* SHORT EXERCISE
Please rescale the records below by rewriting every line of them in full, with each coordinate in the answers multiplied by 2.2 and rounded to the nearest whole number, halves rounded up. Leave all other numbers and text unchanged.

━━━ EXCERPTED RECORDS ━━━

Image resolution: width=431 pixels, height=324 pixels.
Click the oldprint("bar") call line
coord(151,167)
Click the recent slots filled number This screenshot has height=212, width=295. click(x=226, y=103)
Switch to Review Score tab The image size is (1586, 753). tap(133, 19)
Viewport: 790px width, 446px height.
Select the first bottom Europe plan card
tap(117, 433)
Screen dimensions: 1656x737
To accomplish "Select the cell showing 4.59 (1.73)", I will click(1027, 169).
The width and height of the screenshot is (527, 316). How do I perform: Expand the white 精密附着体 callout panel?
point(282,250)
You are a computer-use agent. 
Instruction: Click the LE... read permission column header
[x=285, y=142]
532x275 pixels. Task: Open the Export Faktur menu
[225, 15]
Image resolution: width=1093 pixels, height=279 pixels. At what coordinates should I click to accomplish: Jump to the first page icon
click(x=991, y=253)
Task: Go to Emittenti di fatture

━━━

* FULL OUTPUT
Image resolution: width=431 pixels, height=324 pixels.
Click the oldprint("bar") call line
coord(332,367)
Click the recent slots filled number This screenshot has height=212, width=295. click(x=497, y=227)
Switch to Review Score tab The image size is (1586, 753). tap(293, 42)
Viewport: 790px width, 446px height.
Select the first bottom Europe plan card
tap(257, 953)
Screen dimensions: 1656x737
To accomplish "Select the cell showing 4.59 (1.73)", I will click(2259, 372).
The width and height of the screenshot is (527, 316). How do I perform: Expand the white 精密附着体 callout panel?
point(620,550)
You are a computer-use agent. 
Instruction: Click the LE... read permission column header
[x=627, y=312]
532x275 pixels. Task: Open the Export Faktur menu
[495, 33]
Image resolution: width=1093 pixels, height=279 pixels. At what coordinates should I click to accomplish: Jump to the first page icon
click(x=2180, y=557)
Task: Go to Emittenti di fatture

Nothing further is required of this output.